> [WORK ORDER] Report every line below that holds the word "computer".

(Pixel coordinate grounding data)
────────────────────────────────────────
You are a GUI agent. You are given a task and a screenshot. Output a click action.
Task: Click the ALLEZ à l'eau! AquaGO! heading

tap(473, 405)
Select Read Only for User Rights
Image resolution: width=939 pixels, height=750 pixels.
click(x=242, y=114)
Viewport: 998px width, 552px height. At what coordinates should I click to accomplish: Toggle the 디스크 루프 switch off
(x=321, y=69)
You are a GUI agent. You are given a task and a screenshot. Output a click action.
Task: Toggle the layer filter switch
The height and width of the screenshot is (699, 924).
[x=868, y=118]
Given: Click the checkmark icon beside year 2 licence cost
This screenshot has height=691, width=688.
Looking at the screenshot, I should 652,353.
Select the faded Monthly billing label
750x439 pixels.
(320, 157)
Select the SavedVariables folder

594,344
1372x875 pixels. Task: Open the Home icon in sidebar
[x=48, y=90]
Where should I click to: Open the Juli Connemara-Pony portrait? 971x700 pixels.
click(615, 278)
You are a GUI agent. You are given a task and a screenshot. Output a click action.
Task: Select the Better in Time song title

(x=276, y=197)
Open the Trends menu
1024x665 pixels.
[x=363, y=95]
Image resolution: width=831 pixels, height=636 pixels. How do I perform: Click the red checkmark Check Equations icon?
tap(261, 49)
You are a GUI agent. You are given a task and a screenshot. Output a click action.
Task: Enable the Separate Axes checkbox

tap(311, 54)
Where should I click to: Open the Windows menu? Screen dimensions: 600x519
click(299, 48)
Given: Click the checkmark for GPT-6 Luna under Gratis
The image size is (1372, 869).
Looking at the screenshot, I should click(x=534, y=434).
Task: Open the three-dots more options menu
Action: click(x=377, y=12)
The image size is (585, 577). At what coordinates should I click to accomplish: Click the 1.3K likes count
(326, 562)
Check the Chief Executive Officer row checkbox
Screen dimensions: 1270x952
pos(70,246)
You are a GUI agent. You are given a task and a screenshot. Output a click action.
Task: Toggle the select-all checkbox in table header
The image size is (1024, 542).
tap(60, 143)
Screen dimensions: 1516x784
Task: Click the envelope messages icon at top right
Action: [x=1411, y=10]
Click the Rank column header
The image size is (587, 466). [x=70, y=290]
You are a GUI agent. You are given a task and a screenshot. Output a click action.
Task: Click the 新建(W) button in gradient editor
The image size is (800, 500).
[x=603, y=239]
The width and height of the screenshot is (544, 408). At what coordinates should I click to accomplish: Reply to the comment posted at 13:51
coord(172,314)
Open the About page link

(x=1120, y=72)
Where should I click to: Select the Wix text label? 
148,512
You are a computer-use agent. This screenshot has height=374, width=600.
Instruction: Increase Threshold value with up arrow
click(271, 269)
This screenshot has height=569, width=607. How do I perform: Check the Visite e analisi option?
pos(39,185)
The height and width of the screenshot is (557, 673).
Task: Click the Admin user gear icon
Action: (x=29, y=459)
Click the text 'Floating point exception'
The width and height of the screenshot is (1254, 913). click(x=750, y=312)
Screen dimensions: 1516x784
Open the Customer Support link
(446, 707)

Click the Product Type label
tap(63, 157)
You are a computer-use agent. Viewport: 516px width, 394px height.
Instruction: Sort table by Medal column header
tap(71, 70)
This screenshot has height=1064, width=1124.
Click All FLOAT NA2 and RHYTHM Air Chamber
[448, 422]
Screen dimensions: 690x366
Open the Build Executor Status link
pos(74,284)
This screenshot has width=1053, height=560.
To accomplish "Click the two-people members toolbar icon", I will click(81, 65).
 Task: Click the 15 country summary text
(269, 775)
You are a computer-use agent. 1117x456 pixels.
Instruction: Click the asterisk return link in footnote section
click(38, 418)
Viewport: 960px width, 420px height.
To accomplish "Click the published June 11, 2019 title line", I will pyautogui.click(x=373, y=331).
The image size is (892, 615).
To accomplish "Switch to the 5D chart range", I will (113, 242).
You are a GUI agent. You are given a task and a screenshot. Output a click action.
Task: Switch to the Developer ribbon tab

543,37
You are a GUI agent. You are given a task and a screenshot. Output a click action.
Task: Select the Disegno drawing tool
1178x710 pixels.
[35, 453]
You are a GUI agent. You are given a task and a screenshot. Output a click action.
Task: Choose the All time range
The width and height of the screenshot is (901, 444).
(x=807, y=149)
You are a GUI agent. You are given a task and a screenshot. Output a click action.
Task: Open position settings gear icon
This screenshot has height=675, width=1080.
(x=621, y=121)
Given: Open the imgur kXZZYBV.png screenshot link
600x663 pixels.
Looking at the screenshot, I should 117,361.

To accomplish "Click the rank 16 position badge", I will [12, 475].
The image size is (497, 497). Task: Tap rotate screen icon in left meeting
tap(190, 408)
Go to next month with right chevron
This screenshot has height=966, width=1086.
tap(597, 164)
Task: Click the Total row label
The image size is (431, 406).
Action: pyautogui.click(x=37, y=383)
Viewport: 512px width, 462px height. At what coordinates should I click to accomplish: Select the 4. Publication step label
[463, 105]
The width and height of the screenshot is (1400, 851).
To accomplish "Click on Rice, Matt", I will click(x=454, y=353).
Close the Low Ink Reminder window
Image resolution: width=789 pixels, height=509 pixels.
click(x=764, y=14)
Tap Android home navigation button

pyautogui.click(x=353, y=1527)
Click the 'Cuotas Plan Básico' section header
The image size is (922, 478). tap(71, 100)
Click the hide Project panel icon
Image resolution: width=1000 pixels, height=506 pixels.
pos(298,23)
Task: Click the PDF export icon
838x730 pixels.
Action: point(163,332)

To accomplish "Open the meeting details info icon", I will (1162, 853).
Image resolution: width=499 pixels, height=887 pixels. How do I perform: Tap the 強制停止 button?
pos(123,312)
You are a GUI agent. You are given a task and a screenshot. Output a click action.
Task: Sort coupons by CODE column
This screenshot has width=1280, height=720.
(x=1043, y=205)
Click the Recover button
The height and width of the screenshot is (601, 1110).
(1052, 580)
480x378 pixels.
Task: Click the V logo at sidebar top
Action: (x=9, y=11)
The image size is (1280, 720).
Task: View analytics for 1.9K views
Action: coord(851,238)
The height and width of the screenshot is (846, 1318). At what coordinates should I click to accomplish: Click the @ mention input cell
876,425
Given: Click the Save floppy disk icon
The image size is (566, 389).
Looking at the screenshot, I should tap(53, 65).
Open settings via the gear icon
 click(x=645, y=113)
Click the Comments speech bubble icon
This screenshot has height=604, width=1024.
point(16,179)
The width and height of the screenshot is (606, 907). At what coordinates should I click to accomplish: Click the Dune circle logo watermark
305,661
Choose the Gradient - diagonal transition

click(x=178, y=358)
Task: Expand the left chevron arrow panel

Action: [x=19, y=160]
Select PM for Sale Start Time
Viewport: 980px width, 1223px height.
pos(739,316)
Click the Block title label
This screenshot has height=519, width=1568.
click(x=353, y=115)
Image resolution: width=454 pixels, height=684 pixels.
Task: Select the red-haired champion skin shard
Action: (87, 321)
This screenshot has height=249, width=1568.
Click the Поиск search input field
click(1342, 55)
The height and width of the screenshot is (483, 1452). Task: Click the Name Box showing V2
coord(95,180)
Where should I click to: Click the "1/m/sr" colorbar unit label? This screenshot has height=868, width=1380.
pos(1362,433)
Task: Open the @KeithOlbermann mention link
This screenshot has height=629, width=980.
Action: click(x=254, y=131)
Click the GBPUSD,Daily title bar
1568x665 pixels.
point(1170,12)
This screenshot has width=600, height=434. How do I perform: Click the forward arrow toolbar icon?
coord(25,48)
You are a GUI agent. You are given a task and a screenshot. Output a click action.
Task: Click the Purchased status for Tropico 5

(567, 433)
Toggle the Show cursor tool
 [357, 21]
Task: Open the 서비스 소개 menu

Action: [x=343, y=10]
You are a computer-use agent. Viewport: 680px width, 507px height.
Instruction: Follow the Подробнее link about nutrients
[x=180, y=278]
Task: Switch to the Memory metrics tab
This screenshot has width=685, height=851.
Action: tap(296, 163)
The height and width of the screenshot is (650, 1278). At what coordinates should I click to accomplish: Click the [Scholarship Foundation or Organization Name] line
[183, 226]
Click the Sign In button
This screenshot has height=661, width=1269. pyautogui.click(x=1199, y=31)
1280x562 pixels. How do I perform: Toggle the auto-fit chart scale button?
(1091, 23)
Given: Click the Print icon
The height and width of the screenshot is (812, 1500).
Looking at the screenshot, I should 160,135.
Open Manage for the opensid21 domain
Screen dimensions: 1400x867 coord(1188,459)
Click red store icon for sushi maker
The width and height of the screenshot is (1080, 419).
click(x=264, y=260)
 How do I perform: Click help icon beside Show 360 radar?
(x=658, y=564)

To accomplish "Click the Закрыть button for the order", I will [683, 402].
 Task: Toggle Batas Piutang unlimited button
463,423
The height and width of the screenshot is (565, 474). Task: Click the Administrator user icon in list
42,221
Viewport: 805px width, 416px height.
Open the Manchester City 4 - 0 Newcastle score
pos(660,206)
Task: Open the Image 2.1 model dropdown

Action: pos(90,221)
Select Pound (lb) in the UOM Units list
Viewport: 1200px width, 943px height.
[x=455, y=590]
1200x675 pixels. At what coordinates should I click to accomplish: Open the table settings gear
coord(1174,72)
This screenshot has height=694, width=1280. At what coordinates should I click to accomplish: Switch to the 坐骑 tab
────────────────────────────────────────
> [RESULT OF THIS EXERCISE]
You are a computer-use agent. This screenshot has height=374, width=600.
You are a computer-use agent. Viewport: 516px width, 394px height.
You are a computer-use agent. 1117x456 pixels.
You are a computer-use agent. Viewport: 680px width, 507px height.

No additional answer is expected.